The NRP1 gene regulates proliferation, apoptosis, migration, and invasion in T24 and 5637 bladder cancer cells

Background Bladder urothelial carcinoma (BC) is a fatal invasive malignancy and the most common malignancy of the urinary system. In the current study, we investigate the function and mechanisms of Neuropilin-1 (NRP1), the co-receptor for vascular endothelial growth factor, in BC pathogenesis and progression. Methods The expression of NRP1 was assessed in several BC cell lines. Additionally, the biological function of NRP1 in proliferation, apoptosis, angiogenesis, migration, and invasion of BC were validated in vitro by silencing NRP1. Moreover, gene expression profiling chip analysis was conducted, and the related signalling pathways were confirmed by Western blot to reveal the potential molecular mechanisms by which NRP1 promotes the malignant progression of BC. Results Overexpression of NRP1 was observed in several human BC cell lines.

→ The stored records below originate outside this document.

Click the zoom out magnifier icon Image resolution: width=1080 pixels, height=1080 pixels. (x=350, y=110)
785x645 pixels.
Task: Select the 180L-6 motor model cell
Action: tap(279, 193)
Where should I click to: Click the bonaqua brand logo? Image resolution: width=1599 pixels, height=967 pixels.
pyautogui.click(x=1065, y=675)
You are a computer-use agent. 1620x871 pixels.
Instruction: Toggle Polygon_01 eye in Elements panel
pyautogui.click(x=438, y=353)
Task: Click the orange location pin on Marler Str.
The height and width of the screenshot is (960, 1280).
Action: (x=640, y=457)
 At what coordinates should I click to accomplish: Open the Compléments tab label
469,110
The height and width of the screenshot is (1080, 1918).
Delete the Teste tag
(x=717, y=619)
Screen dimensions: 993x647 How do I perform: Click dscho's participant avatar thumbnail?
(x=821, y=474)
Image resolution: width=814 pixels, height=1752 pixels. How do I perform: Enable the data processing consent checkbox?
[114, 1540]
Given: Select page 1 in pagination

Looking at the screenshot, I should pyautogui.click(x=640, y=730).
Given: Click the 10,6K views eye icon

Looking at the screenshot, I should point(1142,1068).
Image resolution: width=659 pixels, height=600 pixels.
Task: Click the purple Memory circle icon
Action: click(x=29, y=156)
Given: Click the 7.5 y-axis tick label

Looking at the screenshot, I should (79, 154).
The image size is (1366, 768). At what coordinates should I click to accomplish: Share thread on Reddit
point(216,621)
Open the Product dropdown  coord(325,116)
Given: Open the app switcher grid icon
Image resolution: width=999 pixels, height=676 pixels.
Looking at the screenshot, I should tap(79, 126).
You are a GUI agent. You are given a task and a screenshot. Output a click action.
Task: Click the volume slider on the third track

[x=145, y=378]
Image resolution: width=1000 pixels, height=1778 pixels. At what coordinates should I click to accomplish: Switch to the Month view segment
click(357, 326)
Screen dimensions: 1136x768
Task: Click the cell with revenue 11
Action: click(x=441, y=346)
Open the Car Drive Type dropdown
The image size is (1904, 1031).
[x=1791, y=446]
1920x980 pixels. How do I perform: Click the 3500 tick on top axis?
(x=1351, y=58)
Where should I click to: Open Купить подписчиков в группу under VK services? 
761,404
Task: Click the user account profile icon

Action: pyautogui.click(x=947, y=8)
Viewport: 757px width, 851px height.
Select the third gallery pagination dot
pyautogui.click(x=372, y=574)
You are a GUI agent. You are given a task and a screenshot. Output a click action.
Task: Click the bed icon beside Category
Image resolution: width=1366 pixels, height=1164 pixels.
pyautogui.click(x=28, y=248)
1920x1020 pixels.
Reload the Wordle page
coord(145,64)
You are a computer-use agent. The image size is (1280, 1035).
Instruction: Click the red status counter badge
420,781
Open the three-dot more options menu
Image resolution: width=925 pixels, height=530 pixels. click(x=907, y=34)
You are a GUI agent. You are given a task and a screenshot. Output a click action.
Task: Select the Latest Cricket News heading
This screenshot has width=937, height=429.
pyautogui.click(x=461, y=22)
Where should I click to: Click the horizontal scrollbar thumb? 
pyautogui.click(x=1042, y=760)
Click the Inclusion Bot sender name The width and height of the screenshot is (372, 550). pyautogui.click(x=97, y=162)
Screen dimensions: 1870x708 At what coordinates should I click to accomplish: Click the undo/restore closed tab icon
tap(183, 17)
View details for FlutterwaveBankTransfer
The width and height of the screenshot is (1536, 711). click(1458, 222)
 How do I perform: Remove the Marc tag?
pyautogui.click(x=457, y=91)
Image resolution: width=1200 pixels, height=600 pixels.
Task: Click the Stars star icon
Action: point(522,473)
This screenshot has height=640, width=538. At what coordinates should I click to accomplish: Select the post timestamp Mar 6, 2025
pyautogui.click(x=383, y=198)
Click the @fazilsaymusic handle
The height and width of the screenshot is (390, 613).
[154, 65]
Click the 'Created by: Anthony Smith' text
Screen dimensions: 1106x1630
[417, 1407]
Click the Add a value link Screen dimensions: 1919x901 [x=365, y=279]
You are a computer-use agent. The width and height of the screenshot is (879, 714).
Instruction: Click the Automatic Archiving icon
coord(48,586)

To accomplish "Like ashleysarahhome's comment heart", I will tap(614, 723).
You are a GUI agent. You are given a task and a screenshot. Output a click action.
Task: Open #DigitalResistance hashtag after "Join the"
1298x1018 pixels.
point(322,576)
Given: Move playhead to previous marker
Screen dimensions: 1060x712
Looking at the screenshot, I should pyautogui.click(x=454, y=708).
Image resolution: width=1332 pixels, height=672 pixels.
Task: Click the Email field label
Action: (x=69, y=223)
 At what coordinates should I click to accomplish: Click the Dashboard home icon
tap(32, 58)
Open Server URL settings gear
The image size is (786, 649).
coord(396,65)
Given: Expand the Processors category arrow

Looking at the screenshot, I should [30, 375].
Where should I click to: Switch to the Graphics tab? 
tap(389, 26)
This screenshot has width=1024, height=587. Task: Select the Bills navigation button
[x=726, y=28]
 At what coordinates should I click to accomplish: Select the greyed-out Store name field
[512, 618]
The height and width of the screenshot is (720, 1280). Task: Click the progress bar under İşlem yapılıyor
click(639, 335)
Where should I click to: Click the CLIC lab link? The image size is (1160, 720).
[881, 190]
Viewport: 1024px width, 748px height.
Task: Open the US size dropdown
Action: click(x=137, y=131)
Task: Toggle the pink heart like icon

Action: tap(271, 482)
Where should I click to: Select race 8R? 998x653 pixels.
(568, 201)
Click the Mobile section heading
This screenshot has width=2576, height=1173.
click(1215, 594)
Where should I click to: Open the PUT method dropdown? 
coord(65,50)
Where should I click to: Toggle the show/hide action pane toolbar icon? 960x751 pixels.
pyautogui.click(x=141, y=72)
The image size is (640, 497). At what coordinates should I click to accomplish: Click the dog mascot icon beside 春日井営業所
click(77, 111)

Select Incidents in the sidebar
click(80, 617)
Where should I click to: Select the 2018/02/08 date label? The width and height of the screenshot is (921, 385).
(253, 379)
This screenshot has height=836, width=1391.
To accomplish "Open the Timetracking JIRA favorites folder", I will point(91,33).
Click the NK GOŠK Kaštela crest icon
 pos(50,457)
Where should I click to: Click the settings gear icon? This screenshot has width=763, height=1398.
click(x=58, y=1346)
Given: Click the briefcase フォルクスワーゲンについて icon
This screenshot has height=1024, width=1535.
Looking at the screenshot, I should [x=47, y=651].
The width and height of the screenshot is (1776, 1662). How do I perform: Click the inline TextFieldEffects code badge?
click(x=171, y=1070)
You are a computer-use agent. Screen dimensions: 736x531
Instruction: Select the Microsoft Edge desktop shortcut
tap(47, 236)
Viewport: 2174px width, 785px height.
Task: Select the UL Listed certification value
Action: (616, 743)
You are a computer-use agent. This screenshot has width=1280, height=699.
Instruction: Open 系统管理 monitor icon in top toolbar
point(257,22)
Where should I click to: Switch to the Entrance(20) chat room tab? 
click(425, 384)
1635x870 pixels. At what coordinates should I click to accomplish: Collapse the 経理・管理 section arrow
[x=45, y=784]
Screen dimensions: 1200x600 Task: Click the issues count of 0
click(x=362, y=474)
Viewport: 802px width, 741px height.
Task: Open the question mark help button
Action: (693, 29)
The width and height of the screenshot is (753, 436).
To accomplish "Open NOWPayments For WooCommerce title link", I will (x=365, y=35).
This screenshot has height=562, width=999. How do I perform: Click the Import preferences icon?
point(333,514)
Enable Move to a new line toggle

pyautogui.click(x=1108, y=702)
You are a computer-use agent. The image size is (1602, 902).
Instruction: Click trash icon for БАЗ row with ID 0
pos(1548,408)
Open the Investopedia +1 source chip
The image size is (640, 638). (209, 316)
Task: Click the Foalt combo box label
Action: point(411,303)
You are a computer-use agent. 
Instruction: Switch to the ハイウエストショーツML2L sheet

NRP1 knockdown inhibited cell proliferation, promoted apoptosis, and decreased angiogenesis, migration, and invasion in T24 and 5637 human BC cells. Microarray analysis results indicated that the expression of NRP1 was correlated with the levels of cyclin dependent kinase (CDK) 4, baculoviral IAP repeat containing 3, Cyclin E 2, CDK2, and AP-1 transcription factor subunit in BC. We also demonstrated that the biological function of NRP1was associated with activation of the mitogen-activated protein kinase (MAPK) signalling pathway. Conclusions Our findings provide evidence that NRP1, as a potential tumour promoter, contributes to the metastasis and invasion of BC, which is associated with the activation of the MAPK pathway. Targeting NRP1 has the potential to become a new therapeutic strategy to benefit more patients with BC or other cancers.